Ir para o conteúdo

5. Groovy Imports

There exists in Groovy a wealth of helper classes that can be imported into Nextflow scripts. In this chapter, we create a very small Workflow using the FastP tool to investigate importing the Groovy JSONSlurper class.

First, let's move into the chapter 4 directory:

cd groovy

Let's assume that we would like to pull in a samplesheet, parse the entries and run them through the FastP tool. So far, we have been concerned with local files, but Nextflow will handle remote files transparently:

1
2
3
4
5
6
7
workflow {
    params.input = "https://raw.githubusercontent.com/nf-core/test-datasets/rnaseq/samplesheet/v3.10/samplesheet_test.csv"

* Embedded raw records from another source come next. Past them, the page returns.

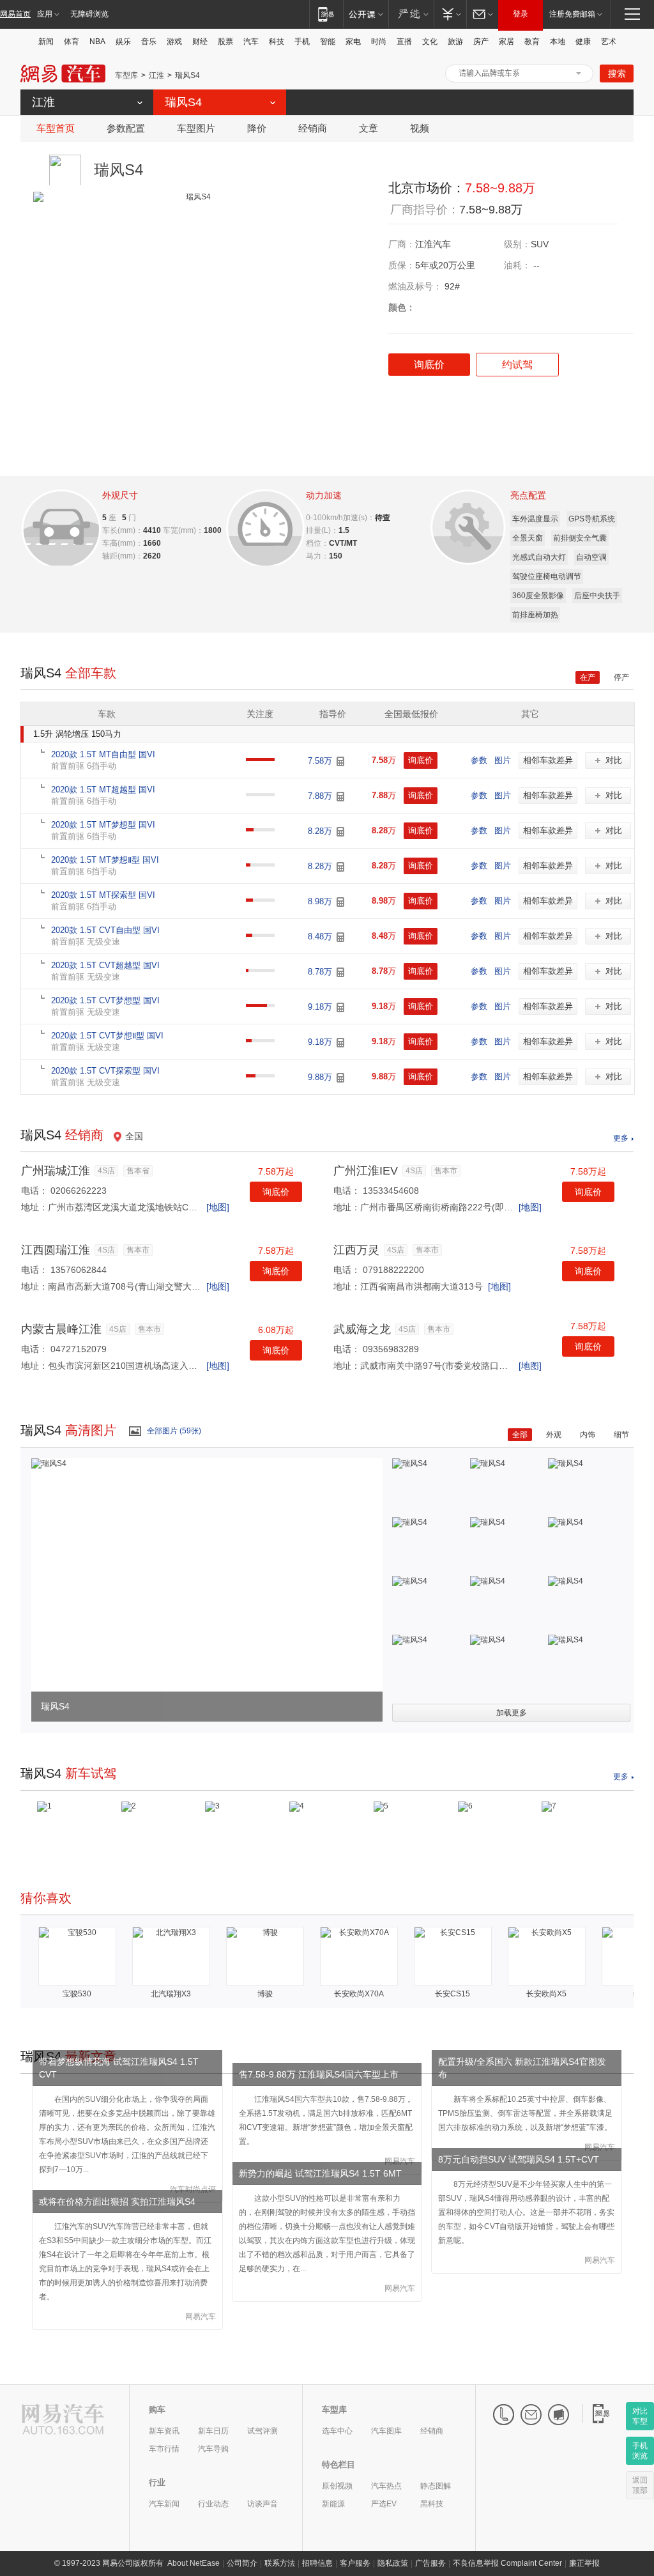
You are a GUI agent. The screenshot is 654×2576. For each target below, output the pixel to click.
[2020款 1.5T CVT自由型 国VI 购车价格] (340, 937)
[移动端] (326, 13)
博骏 (265, 1993)
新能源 (333, 2503)
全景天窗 (527, 538)
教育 (532, 41)
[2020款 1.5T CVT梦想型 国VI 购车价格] (340, 1007)
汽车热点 (386, 2485)
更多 (620, 1138)
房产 (481, 41)
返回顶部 (640, 2485)
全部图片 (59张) (174, 1430)
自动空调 (591, 557)
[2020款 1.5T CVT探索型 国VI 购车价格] (340, 1078)
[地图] (217, 1207)
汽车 (251, 41)
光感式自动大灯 (539, 557)
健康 (583, 41)
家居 (506, 41)
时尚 (378, 41)
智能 (327, 41)
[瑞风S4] (48, 1462)
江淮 (156, 75)
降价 (256, 128)
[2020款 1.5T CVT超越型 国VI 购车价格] (340, 972)
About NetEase (193, 2563)
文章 (368, 128)
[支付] (450, 13)
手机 (302, 41)
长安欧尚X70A (359, 1993)
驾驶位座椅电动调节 (546, 576)
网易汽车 (62, 74)
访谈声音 (262, 2503)
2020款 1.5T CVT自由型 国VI (105, 930)
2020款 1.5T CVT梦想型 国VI (105, 1000)
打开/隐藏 (578, 73)
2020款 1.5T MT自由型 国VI (103, 754)
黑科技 (431, 2503)
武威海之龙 (362, 1329)
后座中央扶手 (597, 595)
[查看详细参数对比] (59, 524)
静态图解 (435, 2485)
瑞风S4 (187, 75)
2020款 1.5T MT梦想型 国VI (103, 824)
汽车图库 (386, 2430)
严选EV (384, 2503)
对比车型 (640, 2416)
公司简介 (242, 2563)
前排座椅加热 (535, 614)
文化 (429, 41)
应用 (44, 14)
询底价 (275, 1192)
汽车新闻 (164, 2503)
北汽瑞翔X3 (171, 1993)
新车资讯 (164, 2430)
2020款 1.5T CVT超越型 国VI (105, 965)
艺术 (608, 41)
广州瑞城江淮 (55, 1170)
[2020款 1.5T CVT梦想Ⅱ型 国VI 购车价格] (340, 1042)
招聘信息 (317, 2563)
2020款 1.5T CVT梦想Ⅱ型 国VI (107, 1035)
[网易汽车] (62, 2420)
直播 (404, 41)
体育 (71, 41)
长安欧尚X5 (546, 1993)
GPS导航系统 (591, 518)
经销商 (312, 128)
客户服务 (355, 2563)
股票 (225, 41)
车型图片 (196, 128)
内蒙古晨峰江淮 (61, 1329)
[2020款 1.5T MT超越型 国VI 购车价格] (340, 796)
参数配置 (126, 128)
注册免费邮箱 (572, 14)
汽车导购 (213, 2448)
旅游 (455, 41)
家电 (353, 41)
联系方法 (279, 2563)
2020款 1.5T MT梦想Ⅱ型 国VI (105, 860)
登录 (520, 14)
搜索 (617, 73)
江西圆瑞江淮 (55, 1250)
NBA (97, 41)
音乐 (148, 41)
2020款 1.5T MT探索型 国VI (103, 895)
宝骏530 (77, 1993)
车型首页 (55, 128)
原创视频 (337, 2485)
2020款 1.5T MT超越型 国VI (103, 789)
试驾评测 (262, 2430)
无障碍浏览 (89, 14)
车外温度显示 (535, 518)
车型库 (126, 75)
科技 (276, 41)
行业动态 (213, 2503)
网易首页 (15, 14)
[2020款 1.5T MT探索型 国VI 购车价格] (340, 902)
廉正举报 (584, 2563)
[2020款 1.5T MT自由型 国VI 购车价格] (340, 761)
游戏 (174, 41)
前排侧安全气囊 (580, 538)
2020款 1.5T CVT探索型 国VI (105, 1071)
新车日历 (213, 2430)
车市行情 (164, 2448)
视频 (419, 128)
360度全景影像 (538, 595)
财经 (200, 41)
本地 (557, 41)
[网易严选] (411, 13)
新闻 (46, 41)
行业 (157, 2482)
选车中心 (337, 2430)
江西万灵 (356, 1250)
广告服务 (430, 2563)
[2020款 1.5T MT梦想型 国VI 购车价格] (340, 832)
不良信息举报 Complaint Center (507, 2563)
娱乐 (123, 41)
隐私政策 (392, 2563)
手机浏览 (640, 2450)
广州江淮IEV (365, 1170)
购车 (157, 2409)
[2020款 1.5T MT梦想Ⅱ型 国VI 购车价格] (340, 867)
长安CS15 (452, 1993)
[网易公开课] (365, 13)
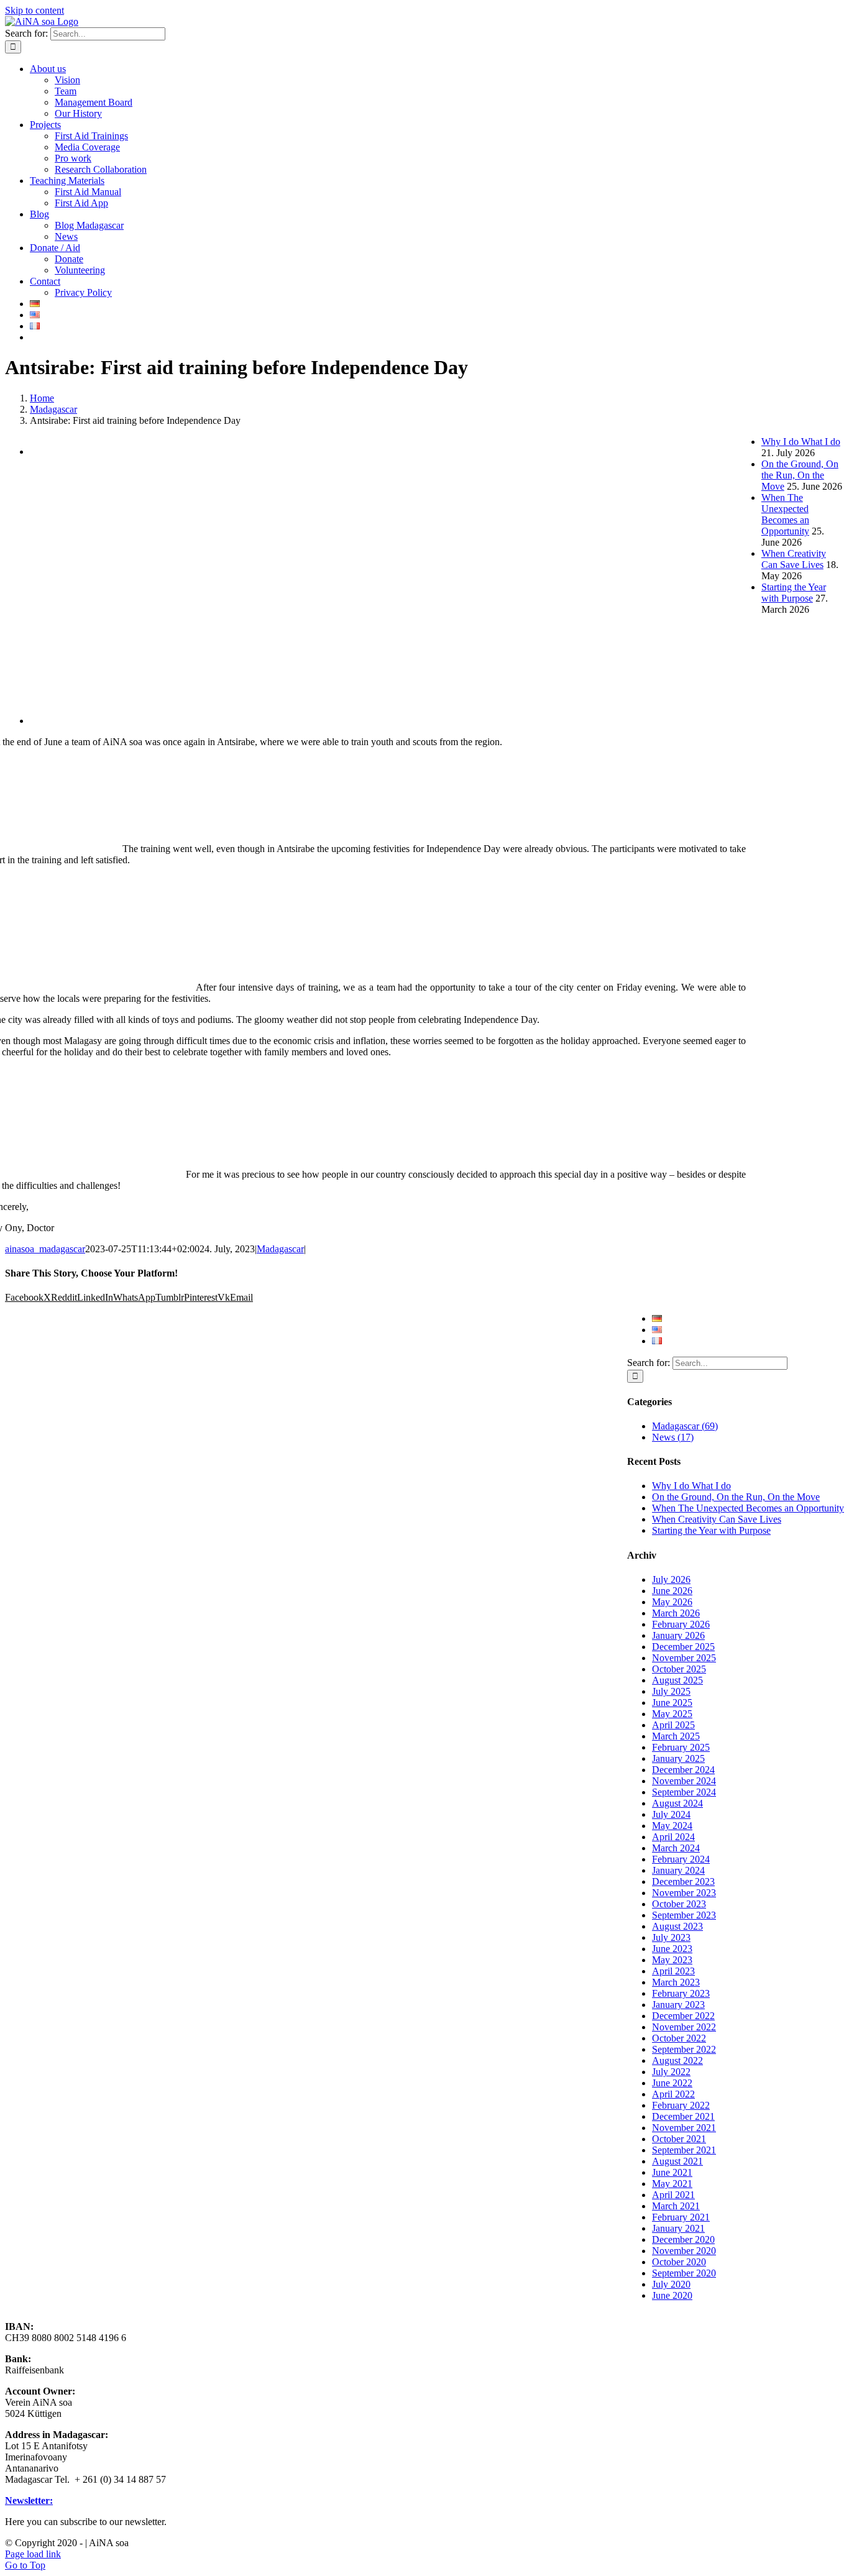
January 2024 (678, 1870)
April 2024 (673, 1836)
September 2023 (684, 1915)
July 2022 (671, 2071)
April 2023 (673, 1971)
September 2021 (684, 2150)
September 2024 (684, 1792)
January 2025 (678, 1758)
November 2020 (684, 2250)
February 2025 (681, 1747)
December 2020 (683, 2239)
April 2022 (673, 2094)
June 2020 (672, 2295)
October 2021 (679, 2139)
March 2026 (676, 1613)
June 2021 (672, 2172)
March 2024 (676, 1848)
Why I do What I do (691, 1485)
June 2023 (672, 1948)
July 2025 (671, 1691)
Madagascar (280, 1249)
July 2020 (671, 2284)
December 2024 (683, 1769)
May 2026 (672, 1602)
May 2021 (672, 2183)
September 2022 (684, 2049)
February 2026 (681, 1624)
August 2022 (677, 2060)
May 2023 (672, 1960)
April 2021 (673, 2194)
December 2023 (683, 1881)
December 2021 (683, 2116)
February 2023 (681, 1993)
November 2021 (684, 2127)
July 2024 (671, 1814)
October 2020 (679, 2262)
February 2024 (681, 1859)
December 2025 (683, 1646)
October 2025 (679, 1669)
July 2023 (671, 1937)
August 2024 (677, 1803)
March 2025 (676, 1736)
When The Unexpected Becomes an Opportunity (748, 1508)
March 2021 (676, 2206)
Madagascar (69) (685, 1426)
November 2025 (684, 1657)
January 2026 (678, 1635)
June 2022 (672, 2083)
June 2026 (672, 1590)
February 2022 (681, 2105)
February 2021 (681, 2217)
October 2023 (679, 1904)
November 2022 (684, 2027)
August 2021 (677, 2161)
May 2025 (672, 1713)
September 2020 (684, 2273)
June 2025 (672, 1702)
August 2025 (677, 1680)
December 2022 (683, 2015)
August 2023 (677, 1926)
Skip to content (34, 10)
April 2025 (673, 1725)
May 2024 (672, 1825)
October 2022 (679, 2038)
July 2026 (671, 1579)
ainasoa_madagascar (45, 1249)
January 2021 (678, 2228)
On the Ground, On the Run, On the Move (736, 1497)
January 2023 (678, 2004)
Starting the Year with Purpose (711, 1530)
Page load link (33, 2554)
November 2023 (684, 1892)
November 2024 (684, 1781)
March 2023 (676, 1982)
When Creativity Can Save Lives (716, 1519)
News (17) (673, 1437)
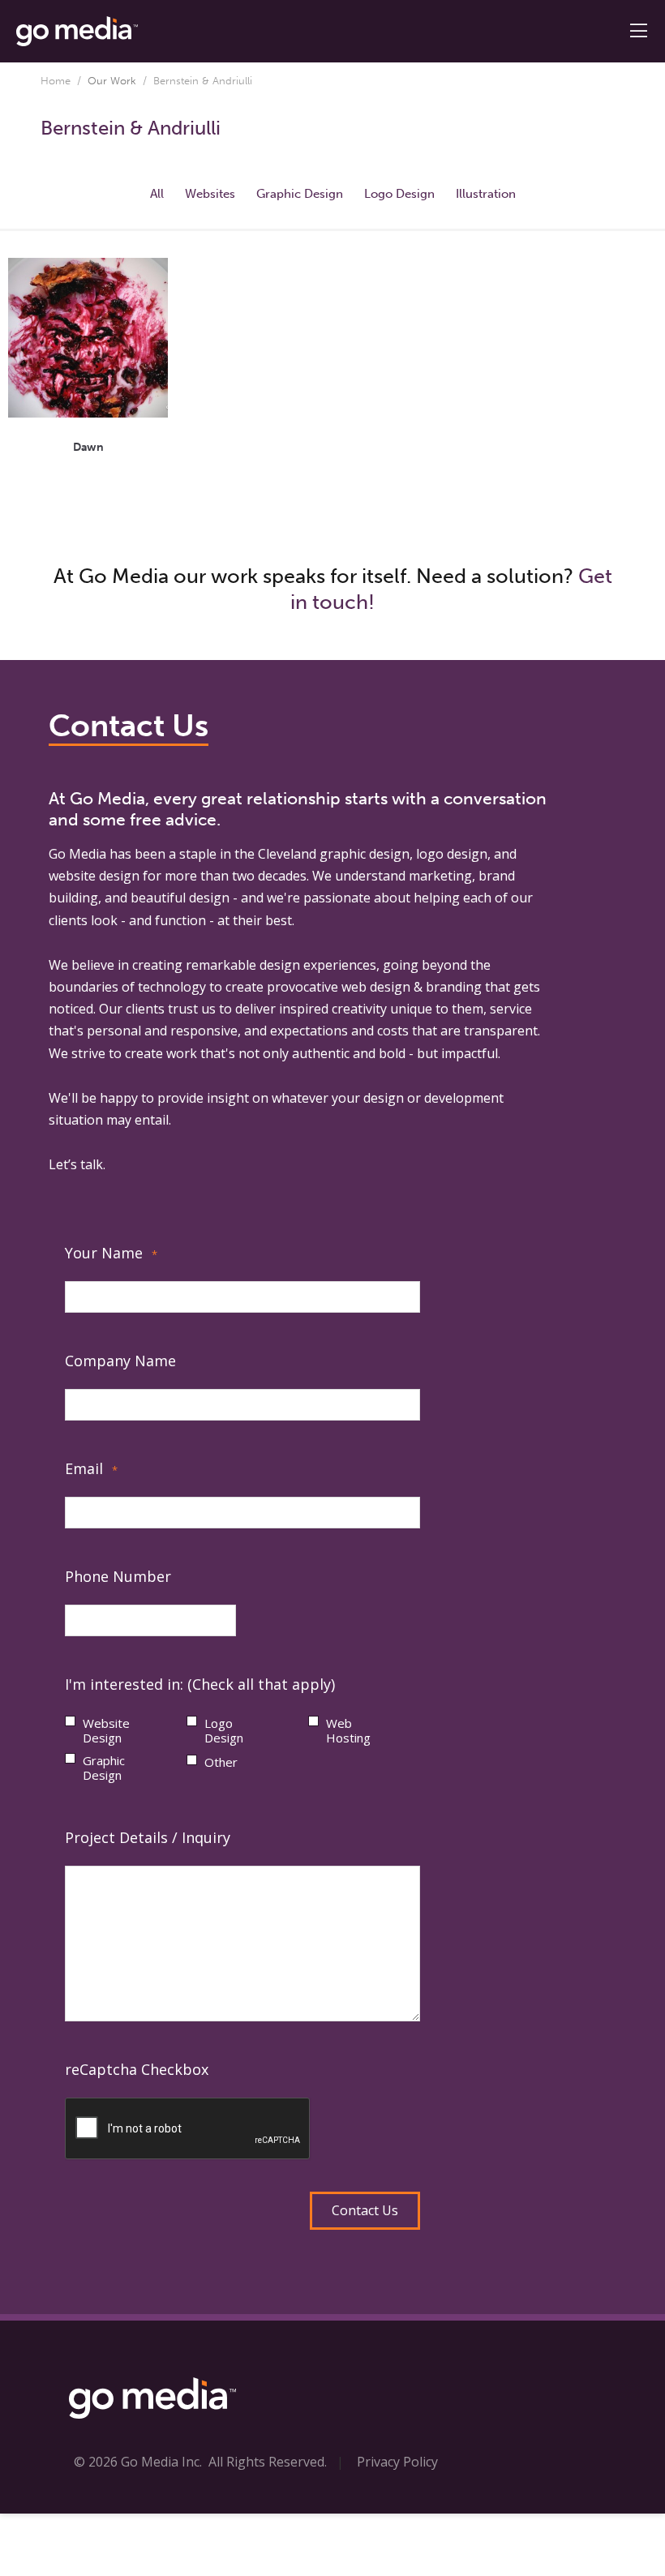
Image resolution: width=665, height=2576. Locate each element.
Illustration (486, 193)
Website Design (106, 1730)
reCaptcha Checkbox (136, 2069)
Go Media (77, 854)
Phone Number (118, 1576)
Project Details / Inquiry (147, 1837)
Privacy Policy (397, 2462)
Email (91, 1468)
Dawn (88, 447)
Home (56, 81)
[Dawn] (88, 338)
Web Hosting (348, 1730)
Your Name (111, 1252)
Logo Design (399, 193)
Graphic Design (299, 193)
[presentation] (188, 2129)
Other (221, 1762)
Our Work (112, 81)
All (157, 193)
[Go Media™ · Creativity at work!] (77, 30)
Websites (210, 193)
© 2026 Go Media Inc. (138, 2462)
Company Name (120, 1360)
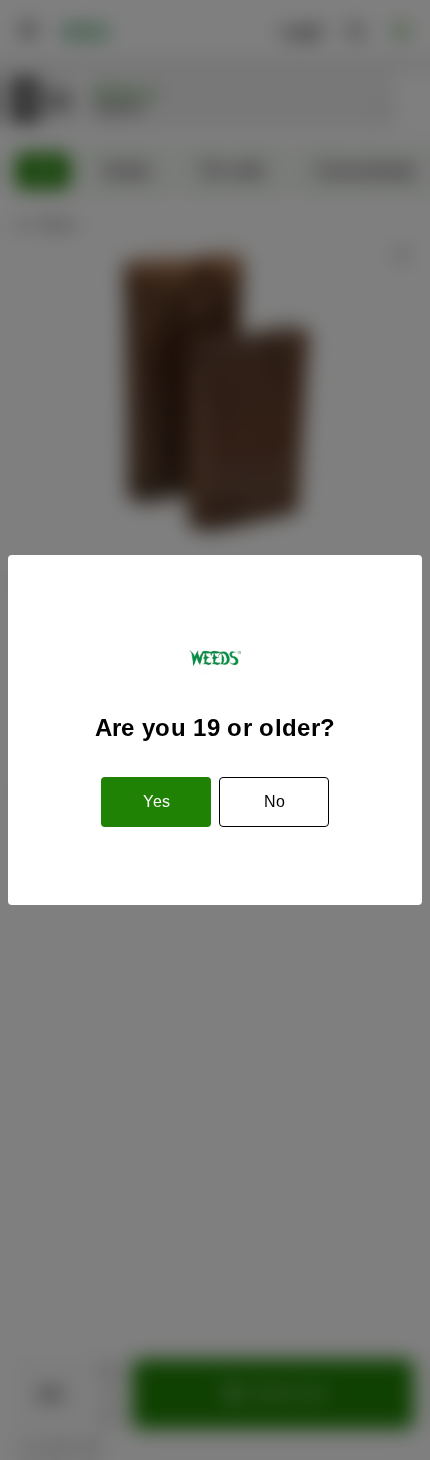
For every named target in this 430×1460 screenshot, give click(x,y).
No (274, 801)
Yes (156, 801)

    Channel.fromPath(params.input)
    | splitCsv(header: true)
    | view
}

Let's write a small closure to parse each row into the now-familiar map + files shape. We might start by constructing the meta-map:

workflow {
    params.input = "https://raw.githubusercontent.com/nf-core/test-datasets/rnaseq/samplesheet/v3.10/samplesheet_test.csv"

    Channel.fromPath(params.input)
    | splitCsv(header: true)
    | map { row ->
        meta = row.subMap('sample', 'strandedness')
        meta
    }
    | view
}

... but this precludes the possibility of adding additional columns to the samplesheet. We might to ensure the parsing will capture any extra metadata columns should they be added. Instead, let's partition the column names into those that begin with "fastq" and those that don't:

(readKeys, metaKeys) = row.keySet().split { it =~ /^fastq/ }

New methods

We've introduced a new keySet method here. This is a method on Java's LinkedHashMap class (docs here)

We're also using the .split() method, which divides collection based on the return value of the closure. The mrhaki blog provides a succinct summary.

From here, let's

reads = row.subMap(readKeys).values().collect { file(it) }

... but we run into an error:

Argument of `file` function cannot be empty

If we have a closer look at the samplesheet, we notice that not all rows have two read pairs. Let's add a condition

1
2
3
4
5
reads = row
.subMap(readKeys)
.values()
.findAll { it != "" } // Single-end reads will have an empty string
.collect { file(it) } // Turn those strings into paths

Now we need to construct the meta map. Let's have a quick look at the FASTP module that I've already pre-defined:

process FASTP {
    container 'quay.io/biocontainers/fastp:0.23.2--h79da9fb_0'

    input:
    tuple val(meta), path(reads)

    output:
    tuple val(meta), path('*.fastp.fastq.gz') , optional:true, emit: reads
    tuple val(meta), path('*.json')           , emit: json

    script:
    def prefix = task.ext.prefix ?: meta.id
    if (meta.single_end) {
        // SNIP
    } else {
        // SNIP
    }

I can see that we require two extra keys, id and single_end:

1
2
3
meta = row.subMap(metaKeys)
meta.id ?= meta.sample
meta.single_end = reads.size == 1

This is now able to be passed through to our FASTP process:

Channel.fromPath(params.input)
| splitCsv(header: true)
| map { row ->
    (readKeys, metaKeys) = row.keySet().split { it =~ /^fastq/ }
    reads = row.subMap(readKeys).values()
    .findAll { it != "" } // Single-end reads will have an empty string
    .collect { file(it) } // Turn those strings into paths
    meta = row.subMap(metaKeys)
    meta.id ?= meta.sample
    meta.single_end = reads.size == 1
    [meta, reads]
}
| FASTP

FASTP.out.json | view

Let's assume that we want to pull some information out of these JSON files. To make our lives a little more convenient, let's "publish" these json files so that they are more convenient. We're going to discuss configuration more completely in a later chapter, but that's no reason not to dabble a bit here.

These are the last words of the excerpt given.